▸ **EXERCISE DETAILS**:
Exclude all pictures, and reproduce exactly the lines from the one containing "The image size is (896, 1349)." through the end of the records, with nothing else added.

*** Opening DATA PROVIDED ***

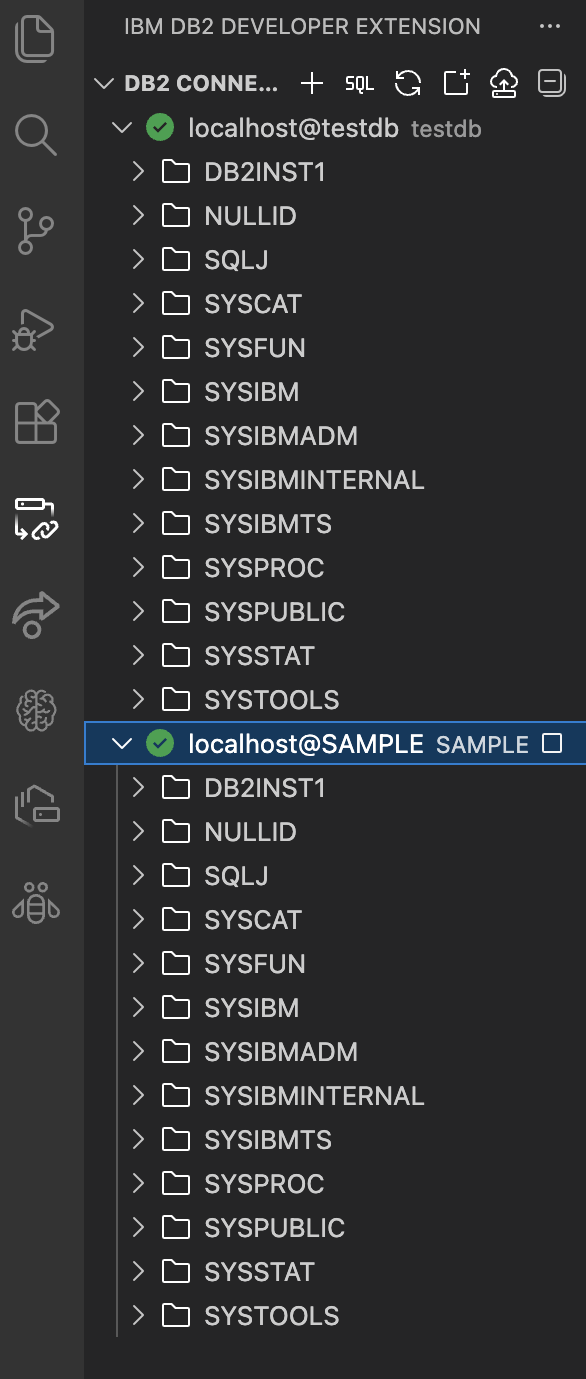Screen dimensions: 586x1379
Task: Create a new DB2 connection with the plus icon
Action: (311, 84)
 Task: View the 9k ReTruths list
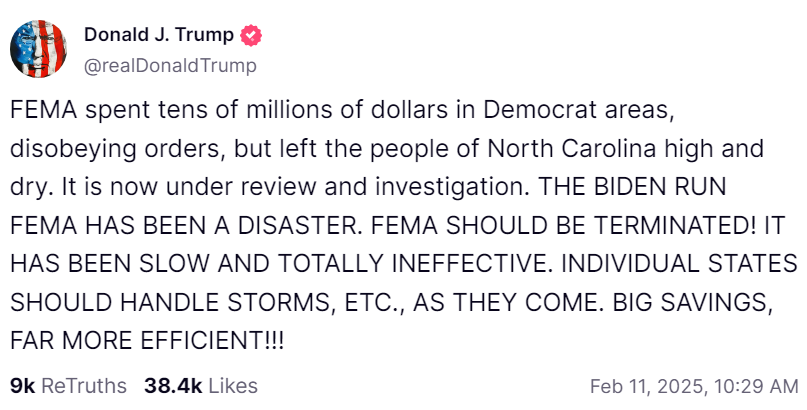click(x=68, y=385)
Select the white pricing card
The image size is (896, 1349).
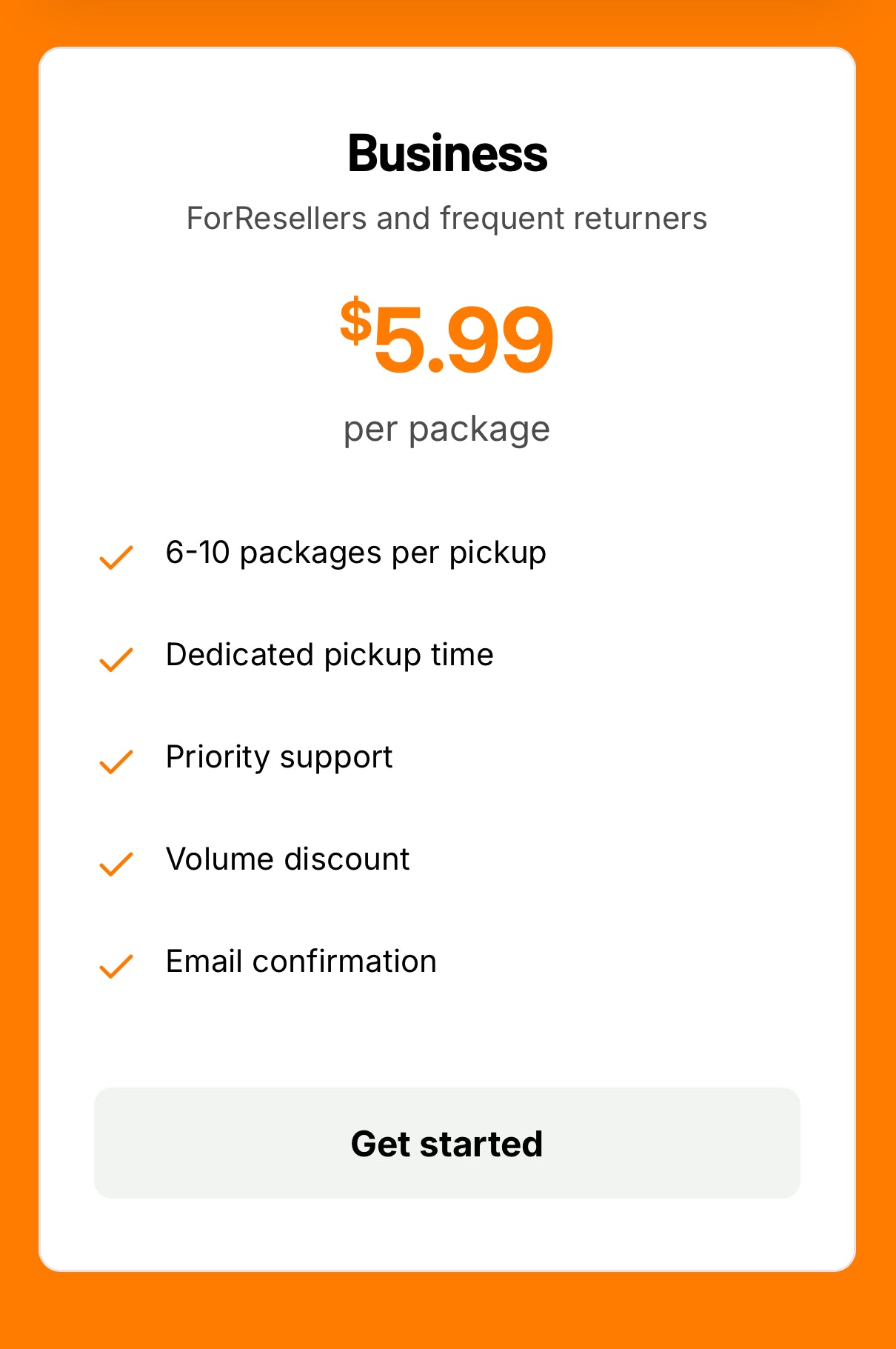tap(447, 674)
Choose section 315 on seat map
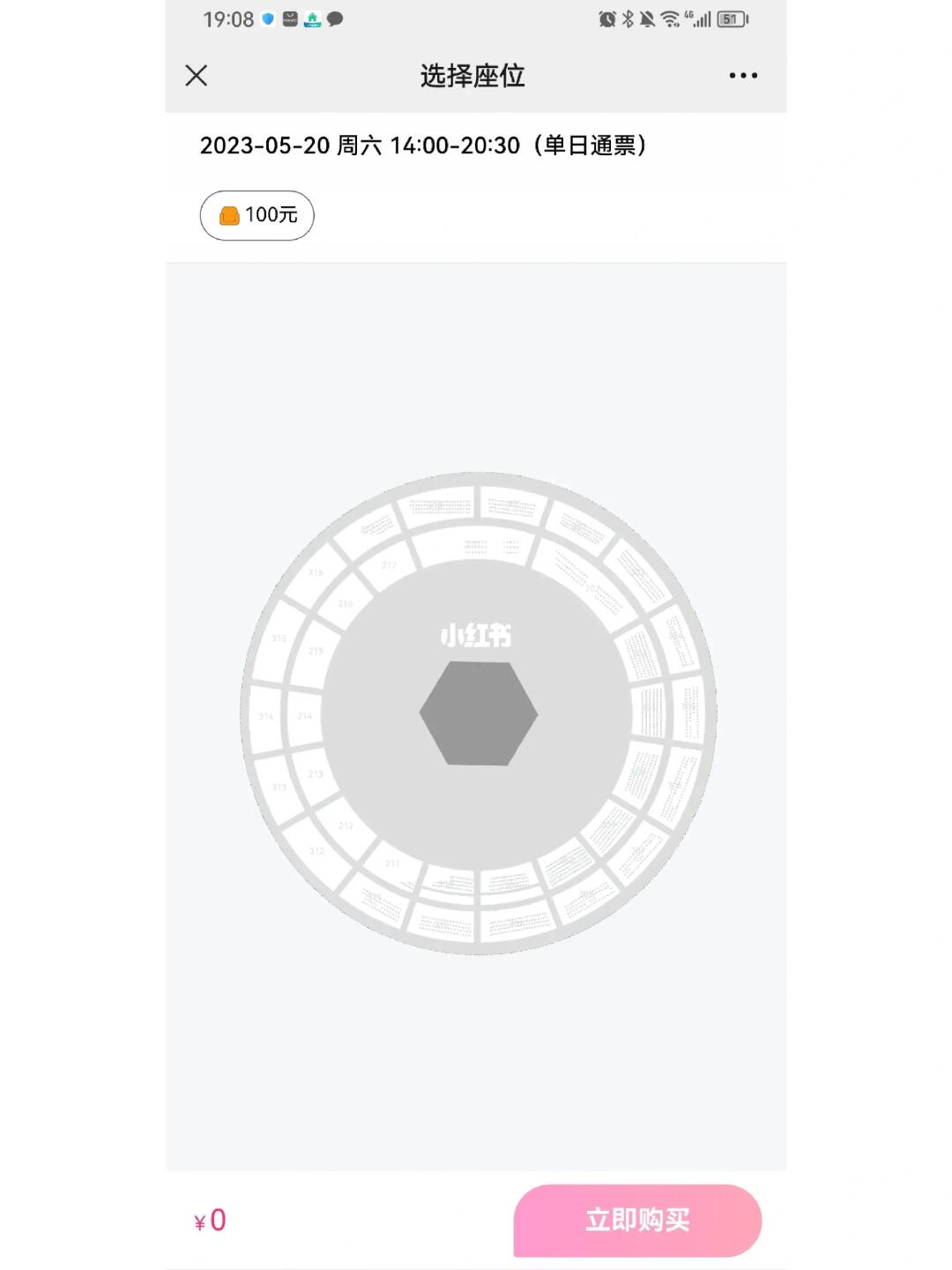Screen dimensions: 952x1270 point(279,638)
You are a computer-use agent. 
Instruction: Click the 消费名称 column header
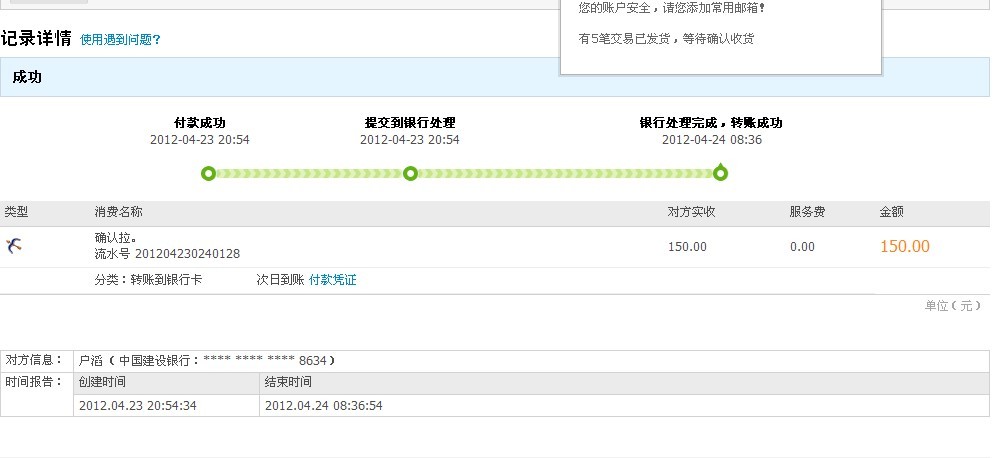118,212
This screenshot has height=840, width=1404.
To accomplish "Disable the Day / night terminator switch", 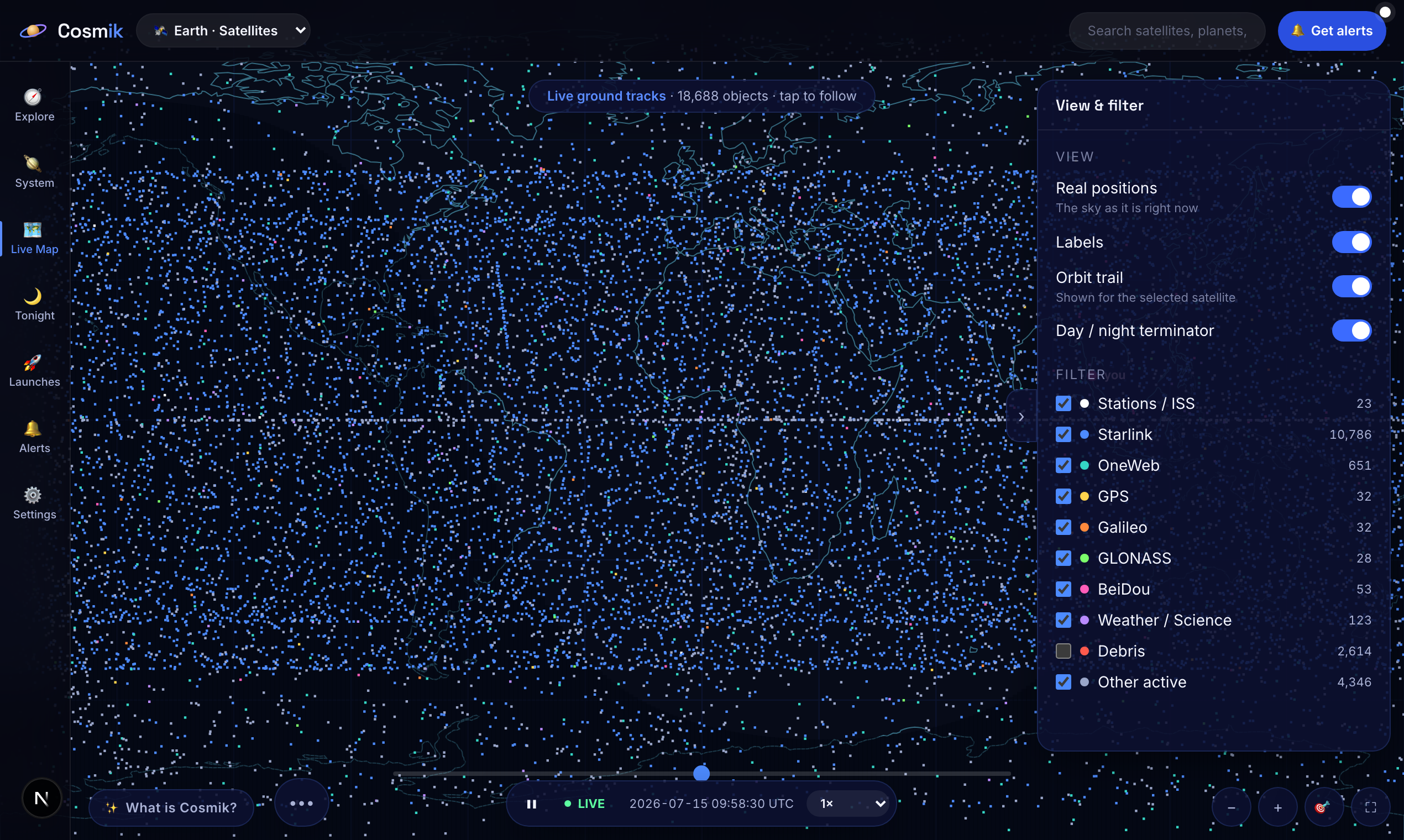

*** Closing DATA PROVIDED ***

▸ **YOUR SOLUTION**:
The image size is (896, 1349).
tap(447, 674)
Choose section 315 on seat map
Screen dimensions: 952x1270 point(279,638)
You are a computer-use agent. 
Instruction: Click the 消费名称 column header
118,212
This screenshot has height=840, width=1404.
To accomplish "Disable the Day / night terminator switch", 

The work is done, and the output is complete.